During World War II, Soskin got a job as a file clerk at a boilermaker’s union hall in Richmond. Her position was at Kaiser Shipyards, where thousands of women helped build more than 700 Liberty and Victory ships, according to the union.

But Soskin’s history is separated from the empowering image of “Rosie the Riveter,” the flexing bicep symbol of millions of American women who worked in factories and shipyards during the war. Rosie the Riveter was “a white woman’s story,” she said in a recorded lecture.

The union hall was segregated, according to Soskin.

The union acknowledged the racial discrimination and gave him an award decades later.

In the speech, “For Lost Conversations,” Soskin expresses his dismay at the Park Service film made of the wartime effort in Richmond.

The filmmakers, he said, went with “the Hollywood ending,” where, “[w]let us all come together for the sake of democracy and put aside our differences.”

The truth was hard. It was nearly a decade before the labor movement was racially integrated, and unions created what were known as auxiliaries, workplaces where, Soskin says, black workers were “discarded.”

“Jim Crow” — the name for the laws and customs that enforced the system of racial segregation — “was certainly not another word for help,” Soskin said.

By 1942, however, his role was “on the rise,” he added.

Working as a clerk “would be equivalent to today’s black woman who is the first in her family to go to college,” she said.

Time went on. After raising four children as a “suburban housewife,” Soskin went on to represent two California legislators – Dion Aroner and Loni Hancock.
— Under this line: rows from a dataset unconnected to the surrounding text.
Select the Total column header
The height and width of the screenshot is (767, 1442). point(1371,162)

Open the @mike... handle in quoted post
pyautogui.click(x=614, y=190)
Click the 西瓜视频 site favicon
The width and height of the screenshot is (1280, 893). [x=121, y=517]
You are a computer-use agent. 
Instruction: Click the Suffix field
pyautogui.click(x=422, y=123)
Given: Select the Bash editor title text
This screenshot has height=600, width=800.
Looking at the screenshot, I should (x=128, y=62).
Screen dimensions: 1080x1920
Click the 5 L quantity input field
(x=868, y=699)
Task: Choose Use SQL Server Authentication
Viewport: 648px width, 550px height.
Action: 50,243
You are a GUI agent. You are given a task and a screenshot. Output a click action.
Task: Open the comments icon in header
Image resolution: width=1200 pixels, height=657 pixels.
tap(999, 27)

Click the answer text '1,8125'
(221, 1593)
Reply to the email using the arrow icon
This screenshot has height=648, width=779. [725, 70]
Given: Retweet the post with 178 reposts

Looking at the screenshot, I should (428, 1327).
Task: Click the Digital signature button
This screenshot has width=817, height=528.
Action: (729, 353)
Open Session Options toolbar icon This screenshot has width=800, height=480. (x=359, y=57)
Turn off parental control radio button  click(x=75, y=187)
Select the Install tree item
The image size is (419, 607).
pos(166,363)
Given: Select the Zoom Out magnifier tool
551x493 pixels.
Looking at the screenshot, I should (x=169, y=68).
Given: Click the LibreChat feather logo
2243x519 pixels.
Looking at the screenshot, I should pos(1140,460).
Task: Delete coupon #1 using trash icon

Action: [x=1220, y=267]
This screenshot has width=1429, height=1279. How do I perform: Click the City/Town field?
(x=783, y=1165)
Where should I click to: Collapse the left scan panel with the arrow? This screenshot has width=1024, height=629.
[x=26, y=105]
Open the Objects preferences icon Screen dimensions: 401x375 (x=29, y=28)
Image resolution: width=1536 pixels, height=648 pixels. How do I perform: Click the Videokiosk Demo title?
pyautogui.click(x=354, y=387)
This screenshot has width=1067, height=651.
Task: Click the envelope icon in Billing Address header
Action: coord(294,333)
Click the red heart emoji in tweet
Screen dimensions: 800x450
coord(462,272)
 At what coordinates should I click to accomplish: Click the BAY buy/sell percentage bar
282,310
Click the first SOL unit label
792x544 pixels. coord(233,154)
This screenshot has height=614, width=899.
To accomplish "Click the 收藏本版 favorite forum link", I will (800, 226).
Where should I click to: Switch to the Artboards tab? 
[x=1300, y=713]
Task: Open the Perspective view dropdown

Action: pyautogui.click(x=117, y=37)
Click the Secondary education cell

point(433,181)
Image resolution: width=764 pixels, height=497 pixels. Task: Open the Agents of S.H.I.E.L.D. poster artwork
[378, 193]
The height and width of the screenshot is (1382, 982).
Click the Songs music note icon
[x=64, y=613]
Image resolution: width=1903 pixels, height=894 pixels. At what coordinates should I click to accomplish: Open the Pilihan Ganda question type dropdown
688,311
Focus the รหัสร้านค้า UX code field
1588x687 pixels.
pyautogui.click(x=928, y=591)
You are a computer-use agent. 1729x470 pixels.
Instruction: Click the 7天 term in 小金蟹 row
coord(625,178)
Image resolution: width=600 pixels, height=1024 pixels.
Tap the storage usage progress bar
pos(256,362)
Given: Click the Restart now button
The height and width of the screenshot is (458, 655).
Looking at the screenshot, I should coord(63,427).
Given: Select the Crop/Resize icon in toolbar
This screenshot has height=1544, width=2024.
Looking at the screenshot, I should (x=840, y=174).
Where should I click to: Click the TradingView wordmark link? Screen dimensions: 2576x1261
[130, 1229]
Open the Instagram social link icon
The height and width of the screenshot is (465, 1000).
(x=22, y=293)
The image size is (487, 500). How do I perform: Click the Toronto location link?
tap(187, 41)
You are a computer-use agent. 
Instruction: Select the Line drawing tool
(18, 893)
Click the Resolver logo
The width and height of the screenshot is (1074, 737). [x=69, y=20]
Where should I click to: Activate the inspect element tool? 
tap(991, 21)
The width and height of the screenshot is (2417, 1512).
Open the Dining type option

In that capacity, he helped organize the park where he would eventually work.

He also collaborated with the Park Service on a grant-funded effort to uncover the untold stories of Black men and women who served on the home front during the war, which led to a temporary position with the agency when he was 84. A permanent position followed a year later.

“Being the primary source in sharing that history — my history — and making the state of a new national park so exciting and fulfilling,” Soskin said in a statement the year he retired. “It proved to bring meaning to my last years.”

“Rosie the Riveter” was a symbol of women in non-traditional occupations during the Second World War. Betty Reid Soskin described the cultural icon as “a white woman’s story.”

(Ben Margot/AP)

Soskin’s pursuit of trails extended beyond his career in the Park Service.

In 1945, Soskin and her then-husband, Mel Reid, opened one of the first black-owned music stores in Berkeley, Calif., which remained in business for more than 70 years and served as a gospel music venue. (Soskin would divorce Reid and go on to marry UC Berkeley professor William Soskin.)

Soskin himself was a singer-songwriter, recounting his journey through the 1960s and 1970s. His reconnection with music is the subject of an ongoing documentary, “Sign My Name to Freedom.”

It was in 2013 that Soskin reached the national stage, becoming the media darling of his age during the government shutdown, according to the Park Service.

Two years later, Soskin was selected by the agency to participate in the White House Christmas tree lighting ceremony, where he introduced President Obama in a PBS special.

He suffered a stroke in 2019, but returned to work in early 2020, before the COVID-19 pandemic hit.

In a social media post announcing his death, the Park Service praised Soskin as an “outstanding” employee.

“Betty had a huge impact on the National Park Service and the way we do our work,” said Charles “Chuck” Sams, former Park Service director, upon his retirement. “His efforts remind us that we need to seek out and provide a universal perspective so that we can tell a full and inclusive history of our nation.”

In her honor, her family suggests that she make a donation to the Betty Reid Soskin School and to support the completion of a documentary about his music.